Tomris Hatun’un Öfkesi
Kyros, bu tehdide kulak asmayınca Tomris savaş hazırlıklarına başlayıp
Kyros’un üzerine yürümüştür. MÖ 529 da Oxus Bölgesi’nde sabah vaktinde çok
şiddetli bir savaş başlamıştır. Her iki ordu da uzun süre birbirlerine
üstünlük kuramamıştır. Ancak savaşın ilerleyen anlarında Pers askerlerinin
çok büyük bir bölümüyle beraber Kyros’da öldürülmüş ve böylece Pers
ordusunu yenmeyi başarmışlardır.
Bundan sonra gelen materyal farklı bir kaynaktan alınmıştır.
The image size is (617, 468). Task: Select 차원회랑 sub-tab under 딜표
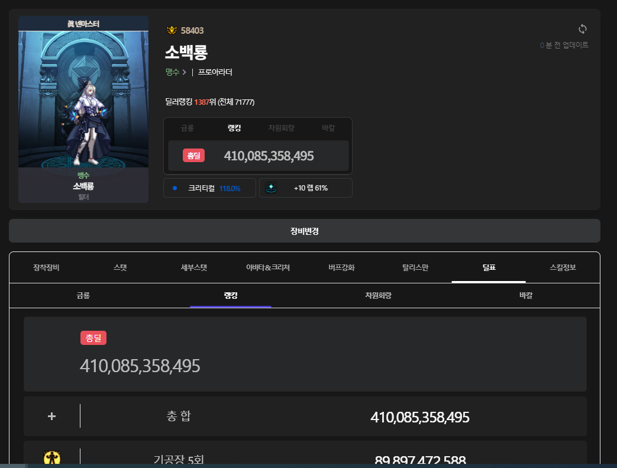tap(378, 295)
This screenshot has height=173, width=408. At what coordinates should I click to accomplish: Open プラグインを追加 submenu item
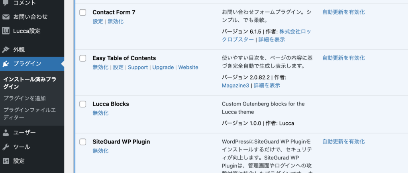pos(24,98)
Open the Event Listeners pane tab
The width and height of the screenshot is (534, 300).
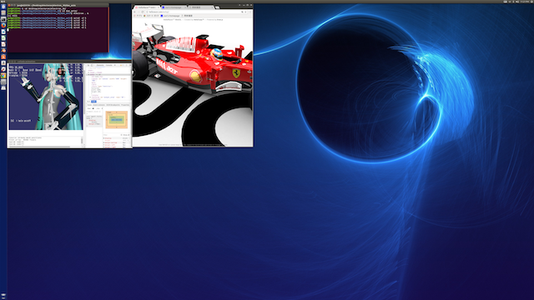click(99, 105)
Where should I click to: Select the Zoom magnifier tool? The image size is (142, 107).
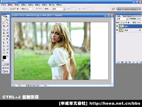click(7, 53)
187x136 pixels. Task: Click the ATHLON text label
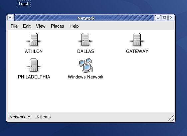coord(34,51)
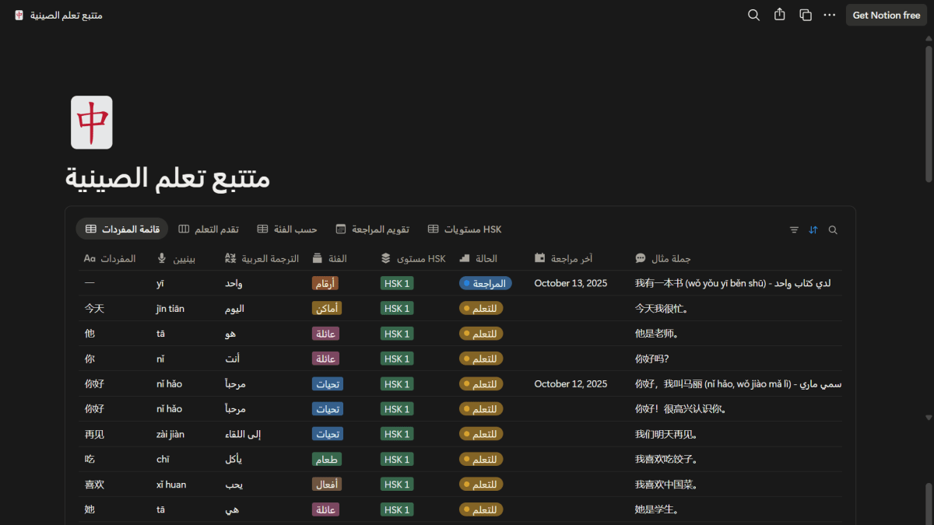
Task: Open the category select تحيات for 再见
Action: [327, 433]

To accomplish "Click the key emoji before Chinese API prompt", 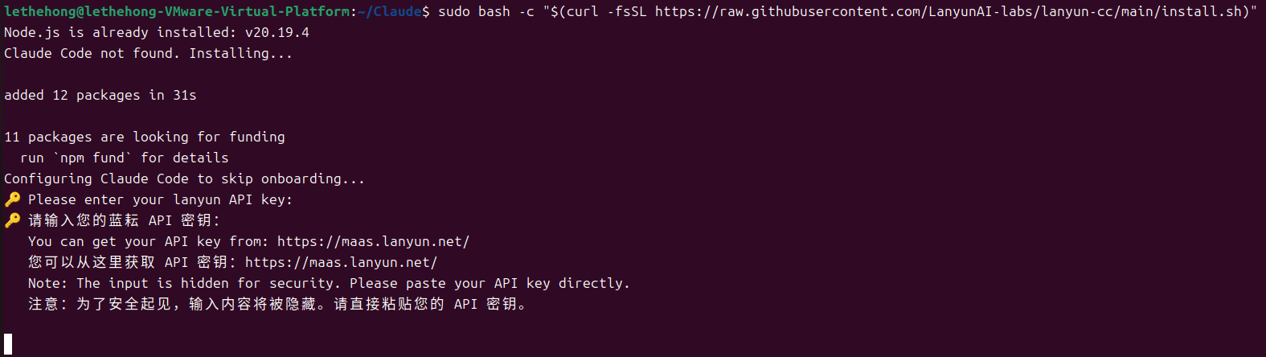I will click(12, 220).
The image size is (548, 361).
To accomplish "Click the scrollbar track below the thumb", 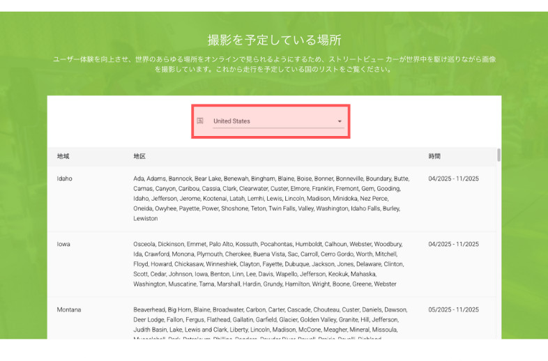I will (x=498, y=265).
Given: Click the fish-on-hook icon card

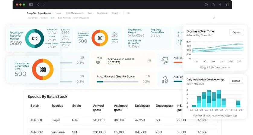Looking at the screenshot, I should pos(165,79).
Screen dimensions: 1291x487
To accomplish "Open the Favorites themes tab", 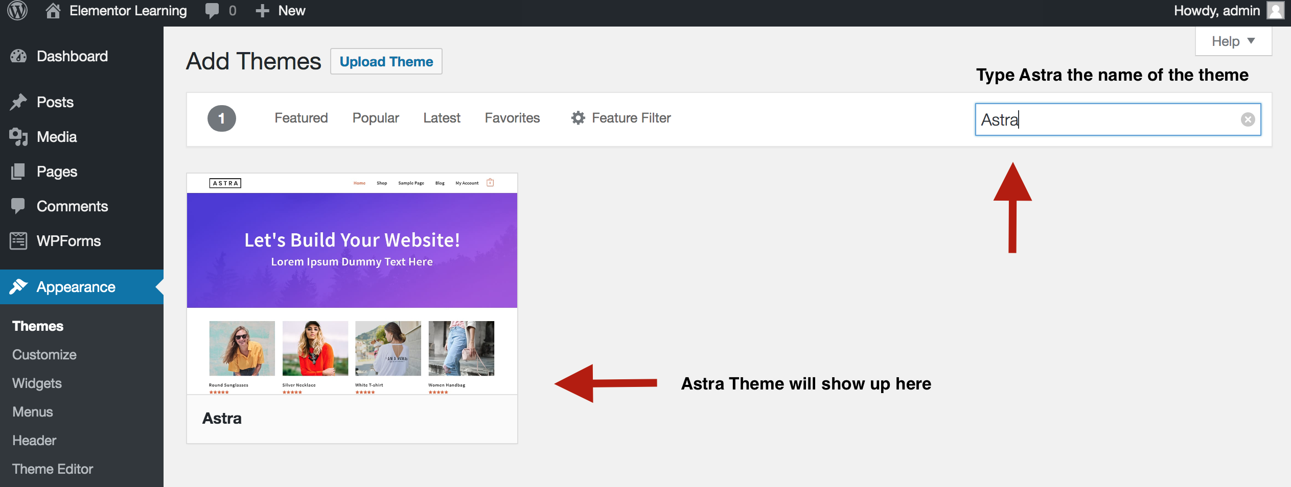I will (x=512, y=118).
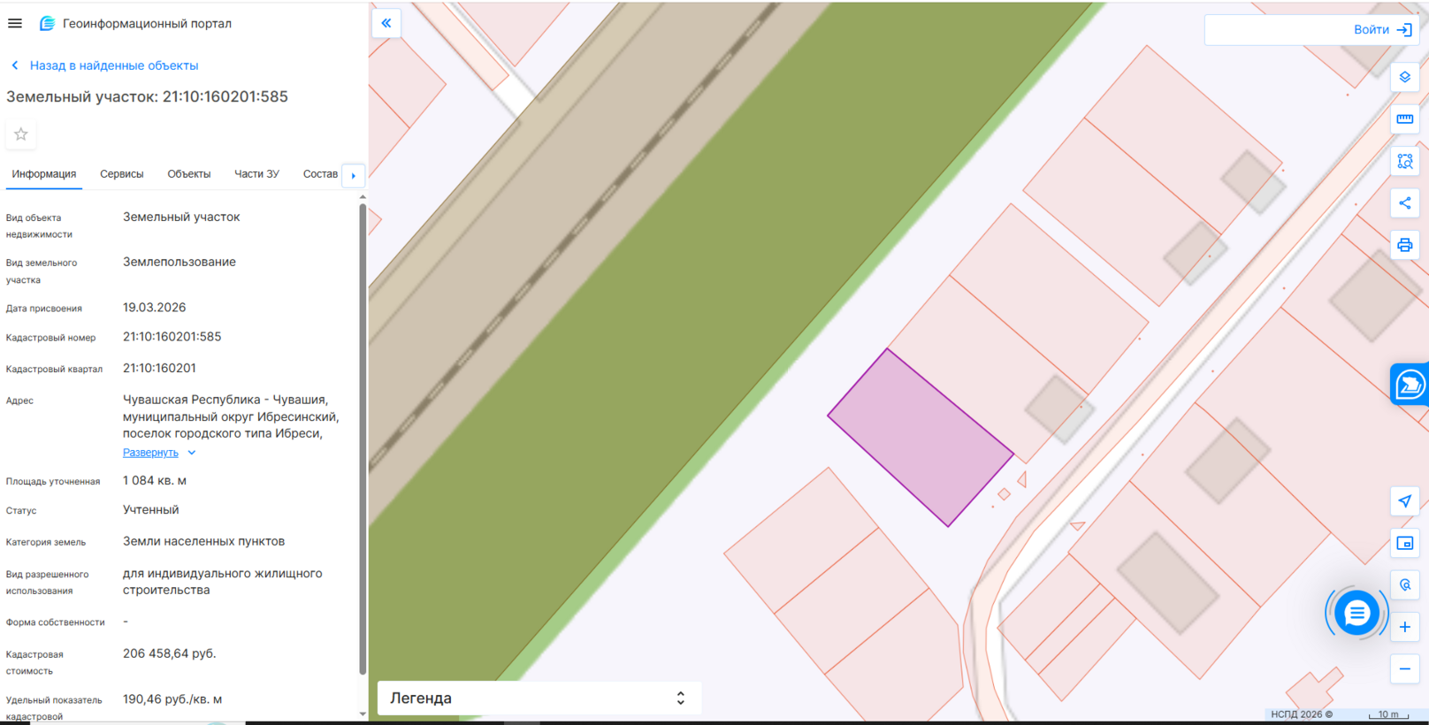Viewport: 1429px width, 725px height.
Task: Add land plot to favorites star
Action: click(x=21, y=134)
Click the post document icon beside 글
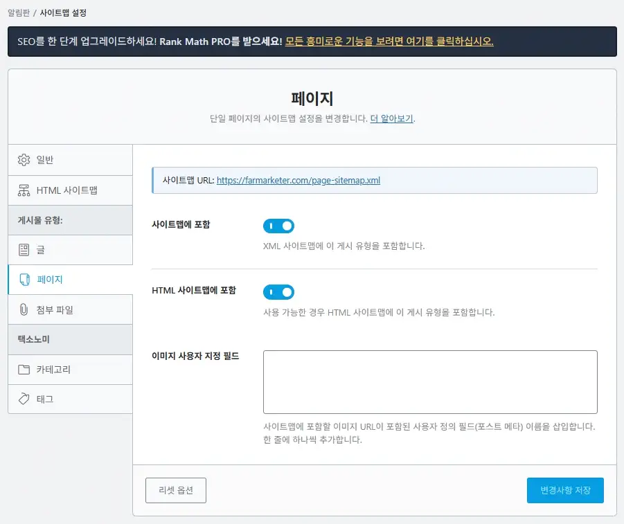 (24, 250)
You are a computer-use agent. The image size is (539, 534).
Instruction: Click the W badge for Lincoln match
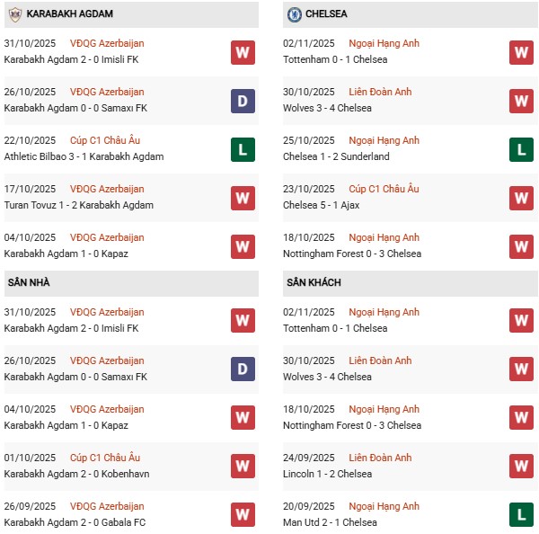point(521,467)
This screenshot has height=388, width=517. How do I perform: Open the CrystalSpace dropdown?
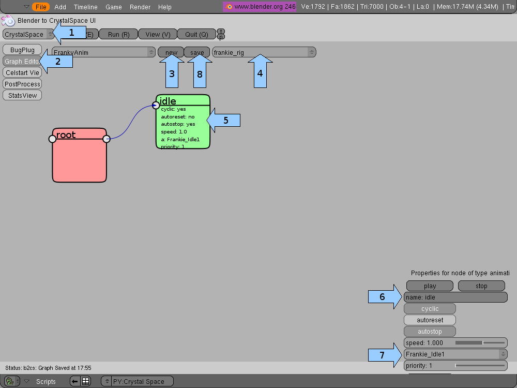point(28,34)
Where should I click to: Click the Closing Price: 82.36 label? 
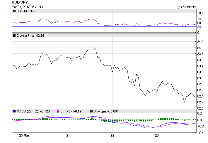coord(30,36)
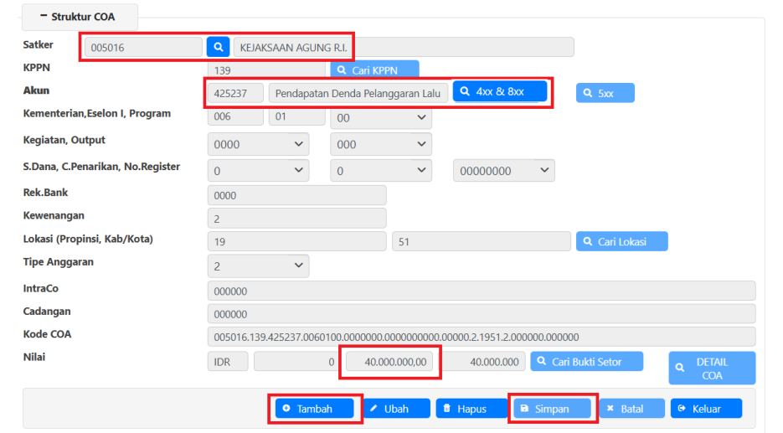The image size is (783, 433).
Task: Click Ubah to edit the record
Action: pyautogui.click(x=396, y=409)
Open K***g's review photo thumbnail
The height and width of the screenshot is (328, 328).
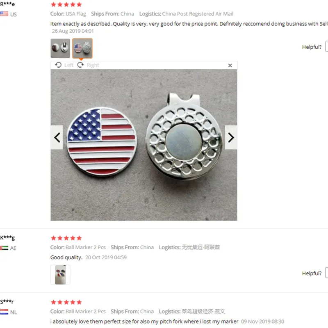(60, 274)
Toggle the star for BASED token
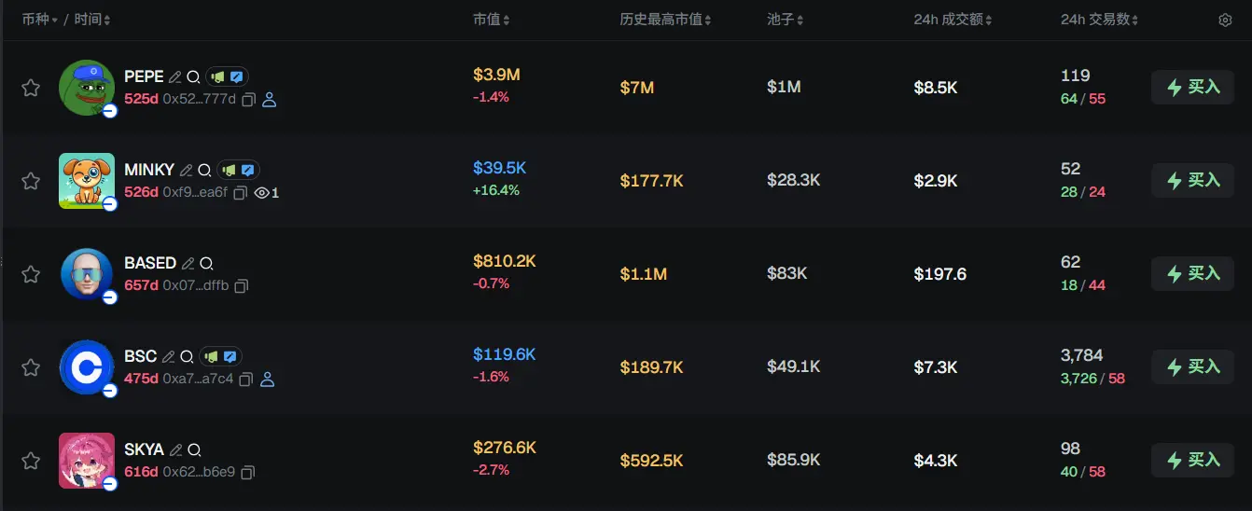 (x=31, y=274)
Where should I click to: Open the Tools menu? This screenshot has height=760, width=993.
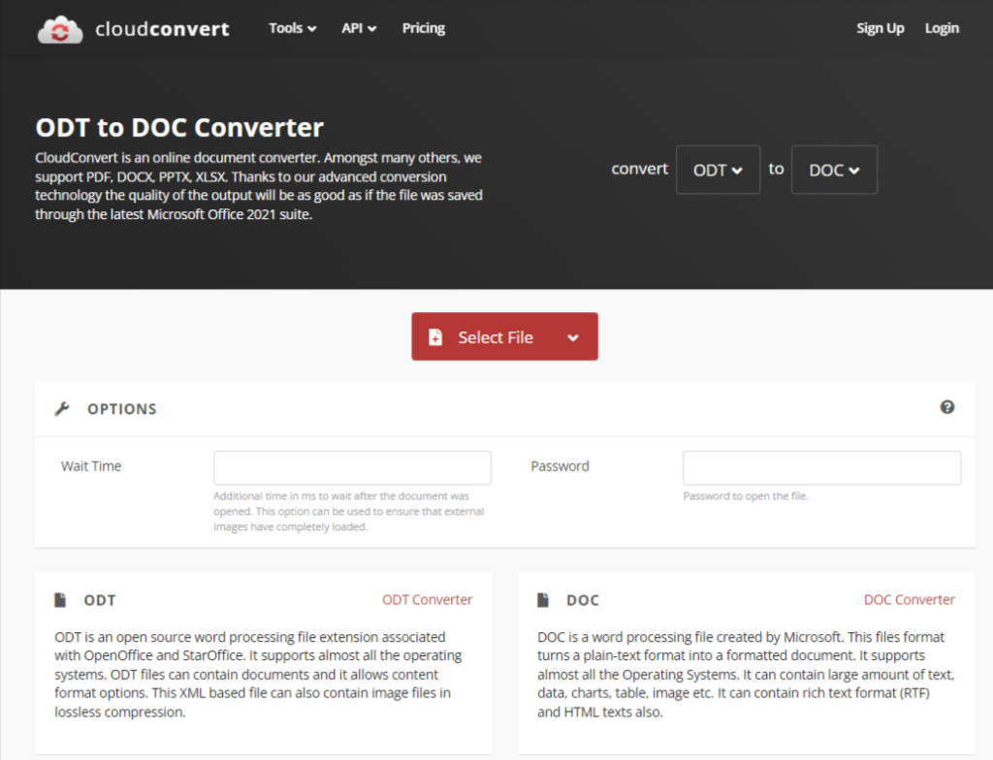(285, 28)
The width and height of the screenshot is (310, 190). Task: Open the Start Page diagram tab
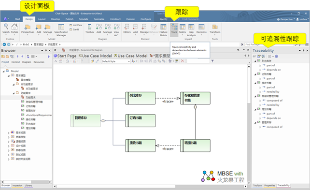65,56
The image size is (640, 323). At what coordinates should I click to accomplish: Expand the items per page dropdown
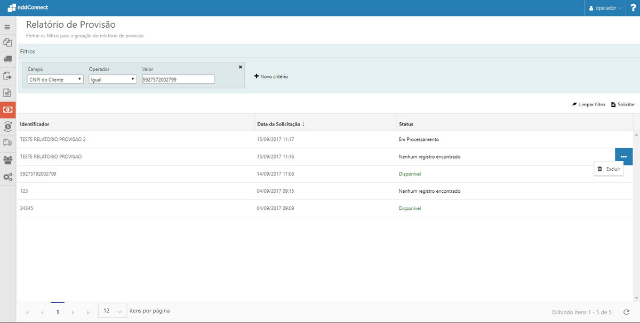[x=113, y=311]
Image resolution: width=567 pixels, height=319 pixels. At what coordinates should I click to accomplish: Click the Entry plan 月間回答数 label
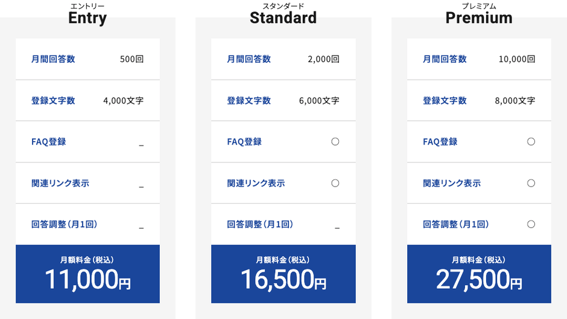click(x=53, y=59)
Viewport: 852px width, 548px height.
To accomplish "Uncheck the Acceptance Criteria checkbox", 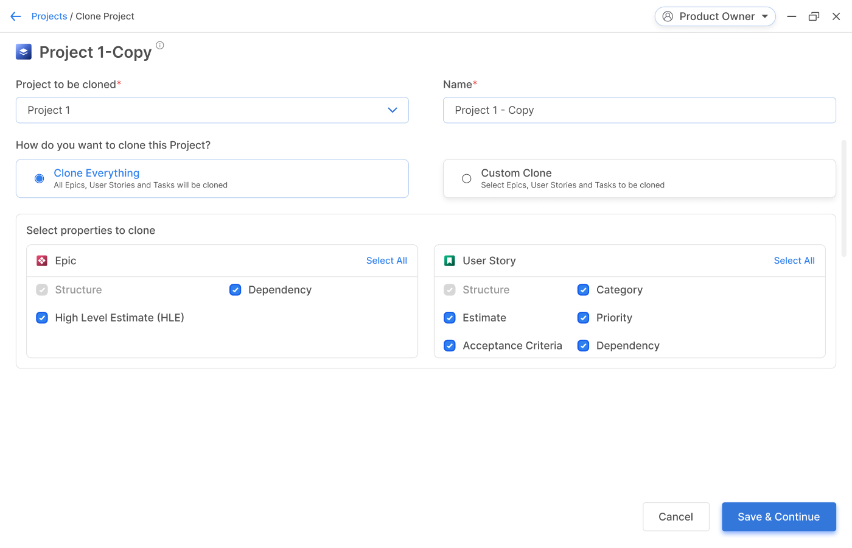I will tap(450, 346).
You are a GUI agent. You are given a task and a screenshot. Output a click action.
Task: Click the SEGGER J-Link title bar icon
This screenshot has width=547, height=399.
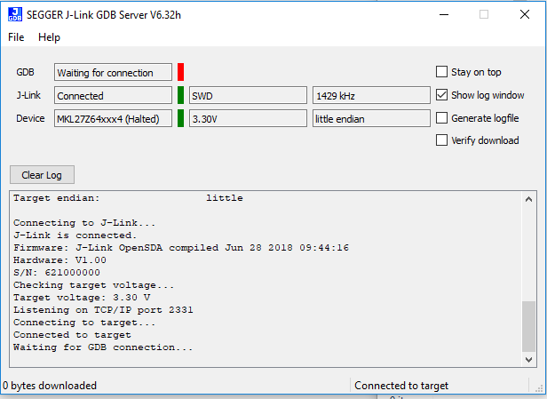14,14
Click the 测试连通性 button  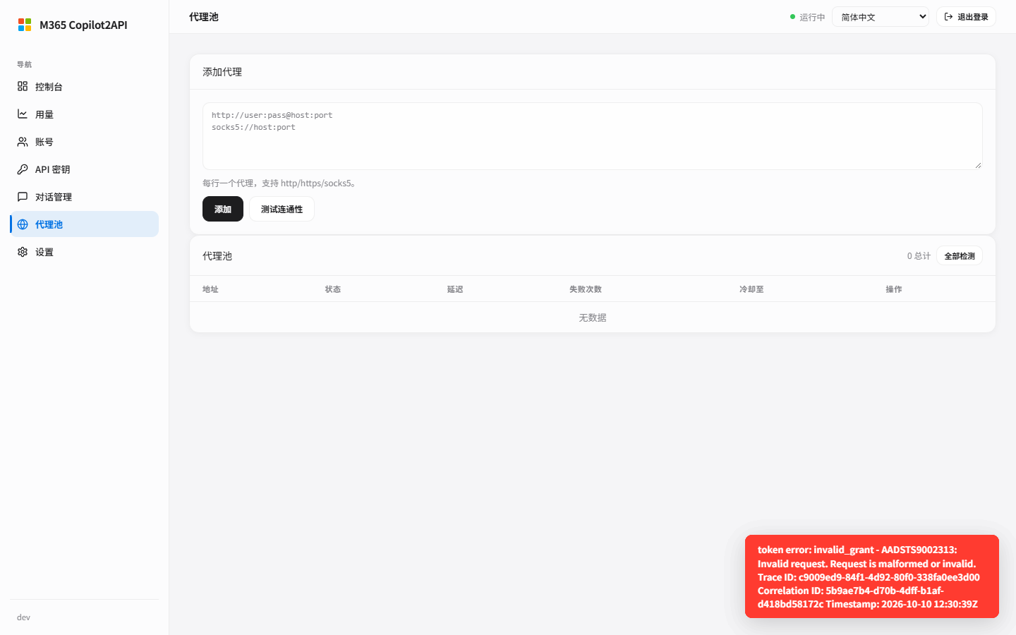point(282,209)
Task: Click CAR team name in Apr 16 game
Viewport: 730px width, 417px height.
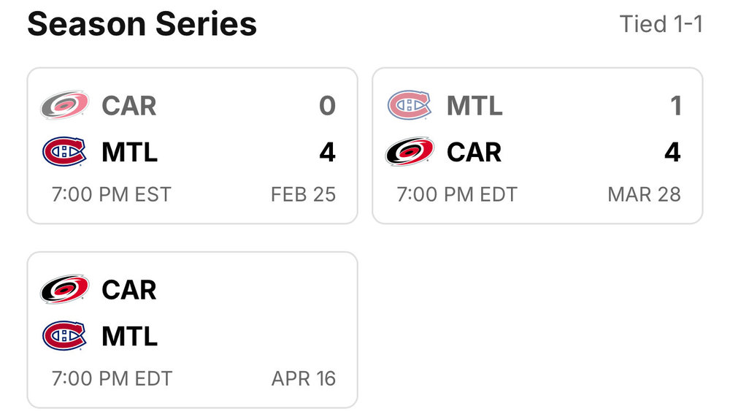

Savaşın ardından Tomris elinde kan dolu
bir tulum ile ölüler arasında Kyros’un cesedini aramıştır. Kısa bir süre
sonra Kyros’un cansız bedenini bulup kafasını kanla dolu olan tulumun
içine sokmuş ve şu sözleri söylemiştir: “Canım sağ ve savaştan zaferle çıktım. Ama sen hileyle oğlumu yakalayarak
onu öldürdün. Şimdi sana söz verdiğim gibi. Hayatında kan içmeye
doymamıştın şimdi benim elimden kana doyuyorsun”.
Kraliçe Tomris’in Tablosu – Peter Paul Rubens MS
17. yy.
Kaynakça:
- Eray KARAKETİR, Pers Kralı Büyük Kyros’un (MÖ 559-530) Orta Asya Seferleri ve Ölümü, Selçuk Üniversitesi Sosyal Bilimler Enstitüsü Tarih Anabilim Dalı, 2015.
- İlhami DURMUŞ, İskitler(Sakalar), Genelkurmay Askeri Tarih ve Stratejik Etüt Başkanlığı Yayınları, 2008.
- Ayhan BALABAN, İskit, Hun ve Göktürklerde Sosyal ve Ekonomik Hayat, Gazi Üniversitesi Sosyal Bilimler Enstitüsü Eski Çağ Tarihi Bilim Dalı Yüksek Lisans Tezi, 2006.
- Bahriye UÇOK, İslam Devletlerinde Kadın Hükümdarlar, 1965.
- Ahmet Haldun TERZİOĞLU, Saka Türklerinin Kadın Hakanı Tomris Han, 2012.